Q9: Species and genera are discussed in line 59 of the manuscript, this should be clearer. Dasypyrum villosum is a species, Aegilops is a genus...

R9: We have used the word also for Dasypirum

Q10: The conclusions of the paper should be rewritten, in the current version they are a new discussion. It does not make any sense to include references in a conclusion.

R10: We have reduced the conclusion and removed the references.

Reviewer 2 Report

I hope that all the comments made will allow the authors to more clearly present their unique results in wheat breeding, and make the paper interesting for a wide range of readers.

Comments for author File: Comments.pdf

Author Response

Introduction

Q1: The Introduction should include background and rationale for the work. The last paragraph should contain a summary of the main results and conclusions.

However, the authors in this section included a large fragment (lines 81 to 124) of a discussion of the literature data on the quality of gluten and glutenin proteins. It is advisable to move these discussions to the Discussion section.

At the same time, the main motives that initiated this study and the description of the pedigrees (available data) of the parental forms used with an emphasis on the studied traits (qualitative and quantitative composition of storage proteins and their relationship with baking qualities) are absent or are drowned in the redundant information presented in the lines 81-124. All this does not allow us to correctly assess the practical and scientific value of the work done and the significance of the results obtained.

R1: We have modified the introduction according to the suggestion of the reviewer

 

Q2: In addition, the same sample of triticale XY7 appears in the manuscript under different nameand  give more information s:

1. 2D (2R) disomic substitution triticale: in the ‘Title’, ‘Abstract’, and ‘Materials and method’ line 403;
2. wheat-rye secondary substitution line: line 130;
3. a bread wheat XY7: line 136;
4. a a bread wheat XY7: line 141.

All this distracts from the text and makes it difficult to perceive information.

R2: We have uniformed the designation of the XY7 line in: 2D(2R) disomic substitution triticale line

 

Q3: Discussion.

The objects of this study were both the structure of storage proteins and their relationship with baking qualities in commercial wheat varieties, triticale and a new form obtained on their basis, as well as chromosomal rearrangements in the genomes of parents and a in new commercial form.

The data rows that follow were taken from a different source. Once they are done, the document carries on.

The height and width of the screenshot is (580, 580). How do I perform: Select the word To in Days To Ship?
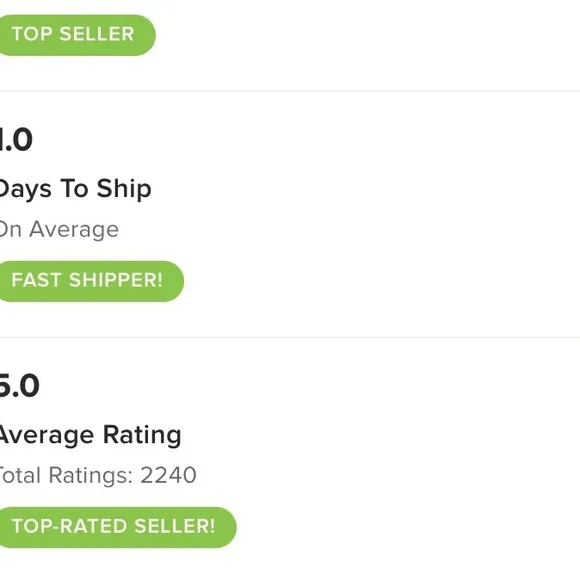74,189
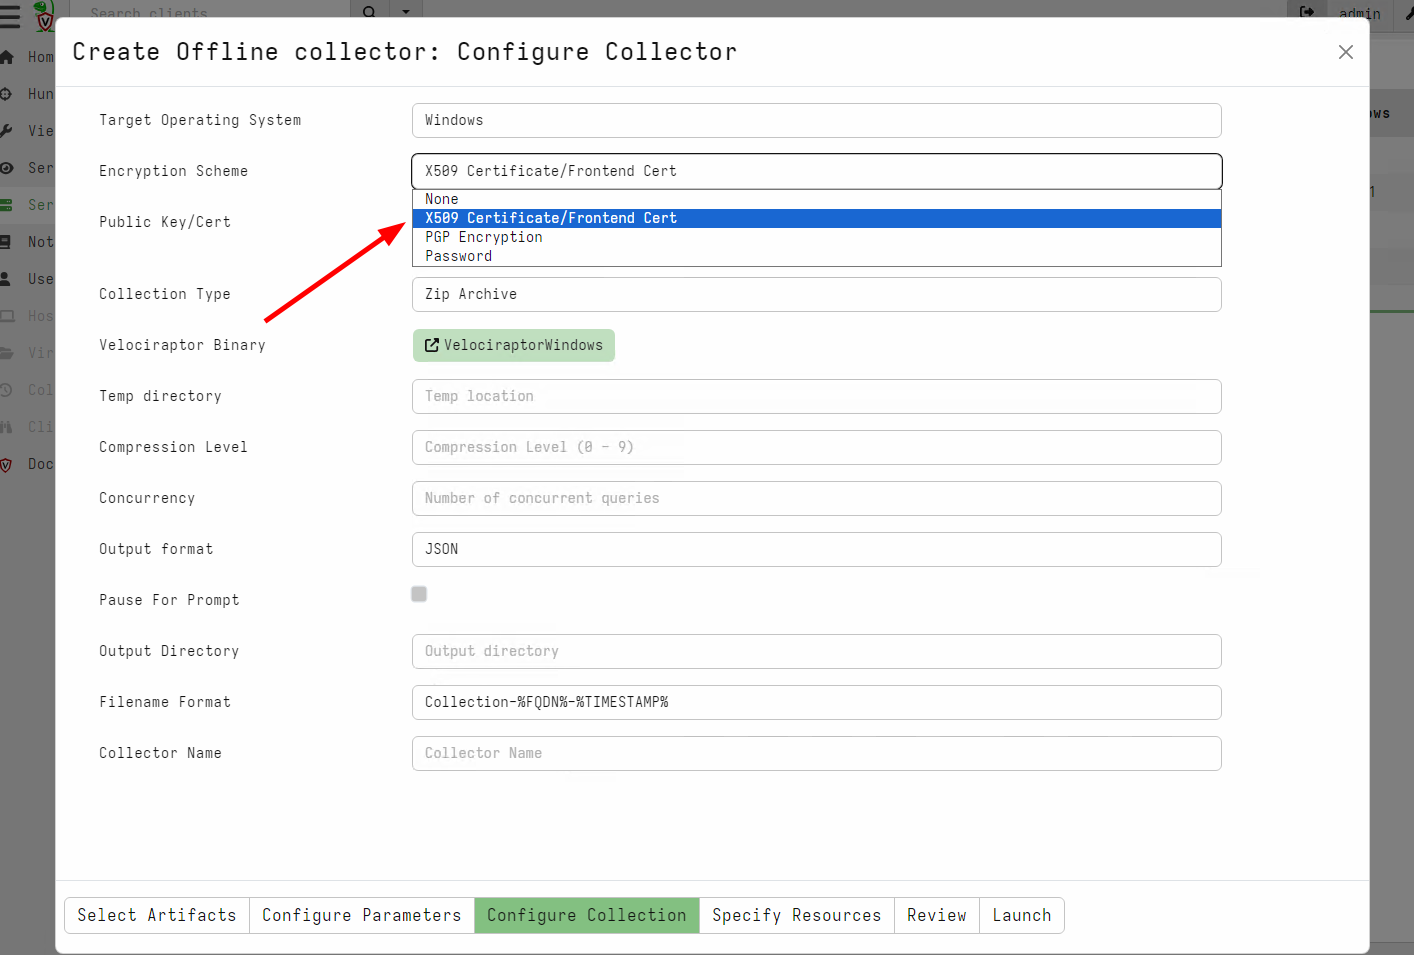
Task: Click inside the Collector Name field
Action: (816, 753)
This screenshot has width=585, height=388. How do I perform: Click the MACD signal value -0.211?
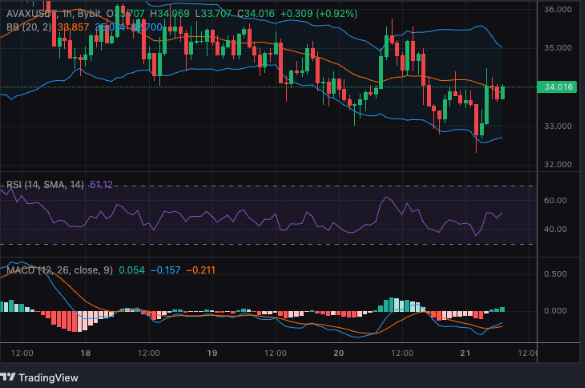(201, 270)
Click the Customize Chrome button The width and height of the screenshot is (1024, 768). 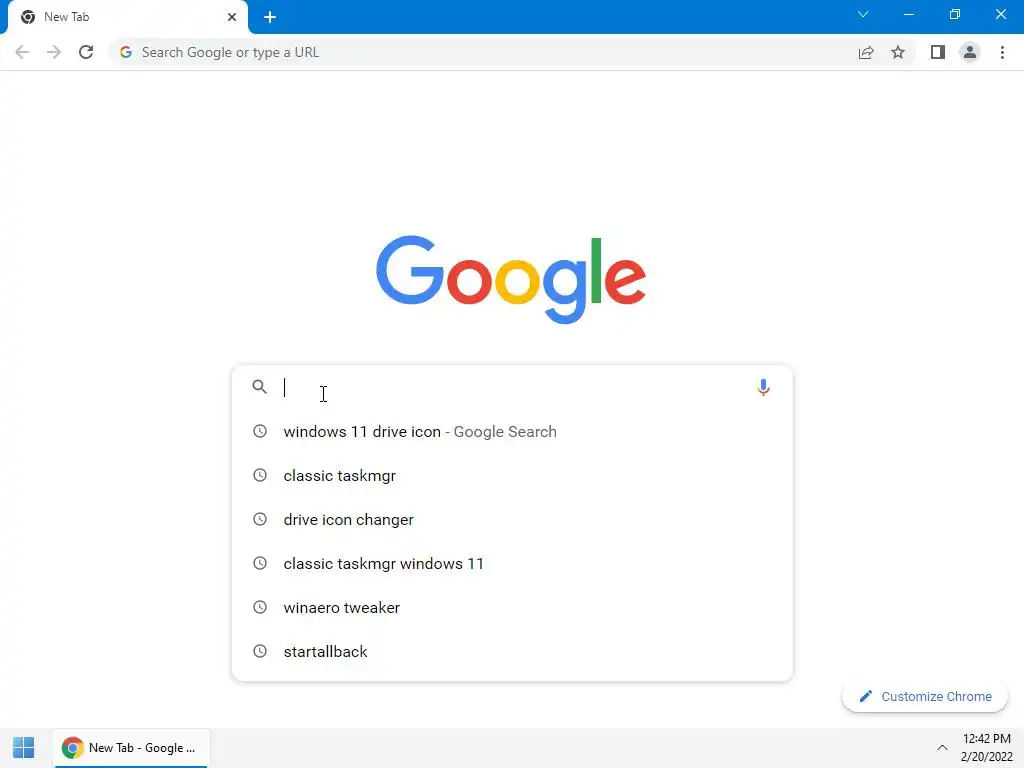tap(925, 696)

It is advisable in the section 'Discussion' to use subtitles to discuss each of these two directions of the research.

R3: We have added another section in the discussion dedicated to the role of the protein and differences in HMW secalins that could influence rheological properties of N11^XY7

 

Q4: Conclusion.

Unfortunately, this conclusion is a continuation of the discussion section. However, in this section would be like to see a brief summary of the work done and clear conclusions drawn on the basis of the results obtained, which can be used as the basis for new methods of breeding such cereals as bread wheat and triticale.

R4: We have reduced the conclusions

Round 2

Reviewer 1 Report

In science, each author's background clearly influences any study he or she conducts. In my opinion, based on my previous comments, some things in this study should have been done differently. But of course this is my opinion, which is also influenced by my own background.

 

In any case, I think the authors have addressed most of the problems and reviewed the MS satisfactorily. I positively value the effort made by the authors for the revision of this manuscript. Now, the objective and the process of obtaining these materials are clearer and more understandable for a standard reader.